Got Hit by “Not Provided”? Grab Your Organic Keyword Data While you still can - krswlr
http://www.searchenginejournal.com/got-hit-provided-grab-organic-keyword-data/86911/
Will this be the next feature that Google will kill?
======
hartator
Shameless plug: We are developing a tool to try to analyse the not provided
keyword. You can use for free here:
[https://keyseo.io/users/sign_up?plan=demo](https://keyseo.io/users/sign_up?plan=demo)
(Don't mind the landing page, still a awful draft, we are working on a
different one.)

------
mootpointer
To me it seems that all this talk of "Google took away my data" is rather
silly. From what I can tell, Google Analytics previously would get keyword
data from referrer data, which is not passed on when using https. Thus the
lack of keyword data is attributable to Google improving their search
experience.

I have heard arguments suggesting that Google does indeed have the search
referral data, but it is not as easily attributable as when you could rely on
http referrers, since it requires matching clicks on a SERP (which powers the
webmaster tools data which you get) with people landing on your site.
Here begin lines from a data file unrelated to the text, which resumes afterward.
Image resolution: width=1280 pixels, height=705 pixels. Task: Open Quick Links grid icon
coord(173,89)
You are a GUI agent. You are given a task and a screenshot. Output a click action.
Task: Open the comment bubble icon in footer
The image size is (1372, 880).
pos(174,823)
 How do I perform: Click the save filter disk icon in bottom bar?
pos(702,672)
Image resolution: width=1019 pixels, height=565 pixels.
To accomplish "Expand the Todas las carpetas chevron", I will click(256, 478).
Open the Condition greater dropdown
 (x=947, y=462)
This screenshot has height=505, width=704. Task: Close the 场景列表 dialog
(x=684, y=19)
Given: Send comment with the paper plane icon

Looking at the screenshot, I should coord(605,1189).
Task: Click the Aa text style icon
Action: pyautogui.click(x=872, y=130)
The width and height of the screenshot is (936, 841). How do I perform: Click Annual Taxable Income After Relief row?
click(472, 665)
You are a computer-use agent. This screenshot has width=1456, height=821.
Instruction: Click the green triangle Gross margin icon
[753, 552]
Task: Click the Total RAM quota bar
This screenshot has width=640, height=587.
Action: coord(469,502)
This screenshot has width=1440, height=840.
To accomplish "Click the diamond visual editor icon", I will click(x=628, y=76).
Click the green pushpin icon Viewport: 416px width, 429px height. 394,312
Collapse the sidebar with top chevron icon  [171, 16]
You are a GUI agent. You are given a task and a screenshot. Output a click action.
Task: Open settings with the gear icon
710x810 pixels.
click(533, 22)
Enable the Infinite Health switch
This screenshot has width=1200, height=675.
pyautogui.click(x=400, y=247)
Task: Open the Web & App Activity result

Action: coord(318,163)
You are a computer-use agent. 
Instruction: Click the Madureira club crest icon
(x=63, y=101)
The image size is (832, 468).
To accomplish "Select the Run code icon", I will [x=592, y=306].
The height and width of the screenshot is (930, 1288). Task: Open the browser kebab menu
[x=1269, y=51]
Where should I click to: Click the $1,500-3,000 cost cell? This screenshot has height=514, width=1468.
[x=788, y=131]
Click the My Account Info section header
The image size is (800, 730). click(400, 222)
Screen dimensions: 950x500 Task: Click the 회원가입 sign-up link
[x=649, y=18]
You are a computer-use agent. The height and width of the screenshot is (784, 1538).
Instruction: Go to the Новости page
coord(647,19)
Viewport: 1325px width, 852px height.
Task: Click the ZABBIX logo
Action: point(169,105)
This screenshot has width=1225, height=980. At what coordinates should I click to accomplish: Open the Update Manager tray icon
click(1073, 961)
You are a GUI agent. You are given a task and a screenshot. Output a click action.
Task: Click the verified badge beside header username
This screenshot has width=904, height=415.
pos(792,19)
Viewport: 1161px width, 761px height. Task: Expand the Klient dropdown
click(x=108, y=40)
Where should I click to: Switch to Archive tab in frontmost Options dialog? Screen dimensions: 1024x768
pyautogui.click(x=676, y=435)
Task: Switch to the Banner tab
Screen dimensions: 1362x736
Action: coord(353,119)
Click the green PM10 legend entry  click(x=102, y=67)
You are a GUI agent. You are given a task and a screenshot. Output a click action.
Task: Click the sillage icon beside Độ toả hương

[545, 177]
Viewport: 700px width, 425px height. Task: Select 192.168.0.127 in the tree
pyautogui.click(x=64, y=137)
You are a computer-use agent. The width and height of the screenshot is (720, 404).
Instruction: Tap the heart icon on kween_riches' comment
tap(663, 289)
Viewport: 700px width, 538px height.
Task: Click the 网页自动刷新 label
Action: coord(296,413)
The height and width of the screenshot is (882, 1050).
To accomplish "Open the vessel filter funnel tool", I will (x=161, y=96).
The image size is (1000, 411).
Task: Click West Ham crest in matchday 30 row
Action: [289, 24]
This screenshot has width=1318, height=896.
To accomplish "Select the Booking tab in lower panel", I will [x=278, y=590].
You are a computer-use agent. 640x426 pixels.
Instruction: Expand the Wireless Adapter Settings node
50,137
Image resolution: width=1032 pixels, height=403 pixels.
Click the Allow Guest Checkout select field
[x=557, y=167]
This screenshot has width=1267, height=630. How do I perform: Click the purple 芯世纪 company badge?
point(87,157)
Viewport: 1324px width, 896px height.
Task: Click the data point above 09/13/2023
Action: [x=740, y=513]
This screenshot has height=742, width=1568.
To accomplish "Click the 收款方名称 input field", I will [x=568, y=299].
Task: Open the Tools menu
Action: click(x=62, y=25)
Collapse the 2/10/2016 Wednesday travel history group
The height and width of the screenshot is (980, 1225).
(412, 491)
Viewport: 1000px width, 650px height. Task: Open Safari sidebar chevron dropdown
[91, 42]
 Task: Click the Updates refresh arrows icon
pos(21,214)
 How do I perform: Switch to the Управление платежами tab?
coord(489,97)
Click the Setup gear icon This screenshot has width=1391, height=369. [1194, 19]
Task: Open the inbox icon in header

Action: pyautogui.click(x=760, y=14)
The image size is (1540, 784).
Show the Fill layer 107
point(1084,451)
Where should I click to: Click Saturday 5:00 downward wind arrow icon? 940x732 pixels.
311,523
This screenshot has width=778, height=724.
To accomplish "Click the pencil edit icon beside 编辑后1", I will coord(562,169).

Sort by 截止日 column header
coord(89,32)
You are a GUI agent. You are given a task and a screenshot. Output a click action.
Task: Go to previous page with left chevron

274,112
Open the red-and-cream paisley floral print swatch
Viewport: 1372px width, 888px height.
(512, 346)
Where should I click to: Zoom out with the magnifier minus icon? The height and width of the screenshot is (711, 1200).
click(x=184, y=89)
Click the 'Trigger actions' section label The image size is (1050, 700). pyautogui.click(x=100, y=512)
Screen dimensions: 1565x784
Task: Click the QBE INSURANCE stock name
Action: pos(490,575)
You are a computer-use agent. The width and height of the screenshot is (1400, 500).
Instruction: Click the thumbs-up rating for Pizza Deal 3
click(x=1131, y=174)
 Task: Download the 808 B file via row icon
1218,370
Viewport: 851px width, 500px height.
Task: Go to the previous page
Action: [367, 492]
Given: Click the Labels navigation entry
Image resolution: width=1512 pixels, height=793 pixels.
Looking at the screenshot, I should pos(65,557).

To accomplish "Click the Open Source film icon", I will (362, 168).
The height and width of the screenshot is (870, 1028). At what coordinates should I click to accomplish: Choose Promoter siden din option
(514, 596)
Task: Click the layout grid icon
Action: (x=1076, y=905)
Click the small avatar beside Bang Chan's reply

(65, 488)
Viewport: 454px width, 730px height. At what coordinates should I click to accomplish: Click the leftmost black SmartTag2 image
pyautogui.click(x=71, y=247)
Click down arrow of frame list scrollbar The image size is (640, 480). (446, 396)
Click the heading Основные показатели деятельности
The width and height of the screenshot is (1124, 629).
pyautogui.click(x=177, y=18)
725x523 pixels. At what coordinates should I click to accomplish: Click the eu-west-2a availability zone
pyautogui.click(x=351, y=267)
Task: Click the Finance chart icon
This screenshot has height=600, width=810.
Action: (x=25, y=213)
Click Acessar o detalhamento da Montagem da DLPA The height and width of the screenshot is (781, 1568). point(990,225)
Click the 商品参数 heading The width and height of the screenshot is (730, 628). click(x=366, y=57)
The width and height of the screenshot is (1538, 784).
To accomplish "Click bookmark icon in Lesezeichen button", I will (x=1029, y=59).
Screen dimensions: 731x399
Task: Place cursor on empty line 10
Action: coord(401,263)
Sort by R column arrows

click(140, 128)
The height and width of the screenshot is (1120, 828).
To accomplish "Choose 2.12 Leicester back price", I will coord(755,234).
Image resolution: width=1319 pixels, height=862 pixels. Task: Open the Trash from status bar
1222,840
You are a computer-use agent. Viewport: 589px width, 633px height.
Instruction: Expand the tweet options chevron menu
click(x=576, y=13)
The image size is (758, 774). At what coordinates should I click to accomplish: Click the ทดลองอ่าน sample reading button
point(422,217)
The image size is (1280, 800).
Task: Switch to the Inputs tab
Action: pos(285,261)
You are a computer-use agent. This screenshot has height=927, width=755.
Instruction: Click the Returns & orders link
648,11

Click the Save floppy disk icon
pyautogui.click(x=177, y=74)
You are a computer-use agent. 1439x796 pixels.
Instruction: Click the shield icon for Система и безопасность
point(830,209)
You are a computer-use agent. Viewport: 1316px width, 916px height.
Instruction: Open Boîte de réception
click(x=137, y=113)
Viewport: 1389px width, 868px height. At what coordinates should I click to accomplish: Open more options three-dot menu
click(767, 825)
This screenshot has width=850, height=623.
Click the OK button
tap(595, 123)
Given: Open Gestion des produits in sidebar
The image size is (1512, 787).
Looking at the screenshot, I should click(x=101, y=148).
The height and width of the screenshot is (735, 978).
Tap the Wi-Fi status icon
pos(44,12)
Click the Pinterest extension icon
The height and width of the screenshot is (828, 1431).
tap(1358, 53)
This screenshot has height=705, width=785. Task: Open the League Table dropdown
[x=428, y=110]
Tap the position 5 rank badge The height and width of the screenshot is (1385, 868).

Not
impossible, but not trivial either.

It would be really nice to know which search terms people are converting on
(for reasons othan SEO). Unfortunately, we don't have that luxury at the
moment.

------
iaskwhy
Isn't Google Webmaster Tool data even better? It shows you exactly how many
clicks for each keyword as well as the number of impressions and its CTR. It's
even integrated into Google Analytics.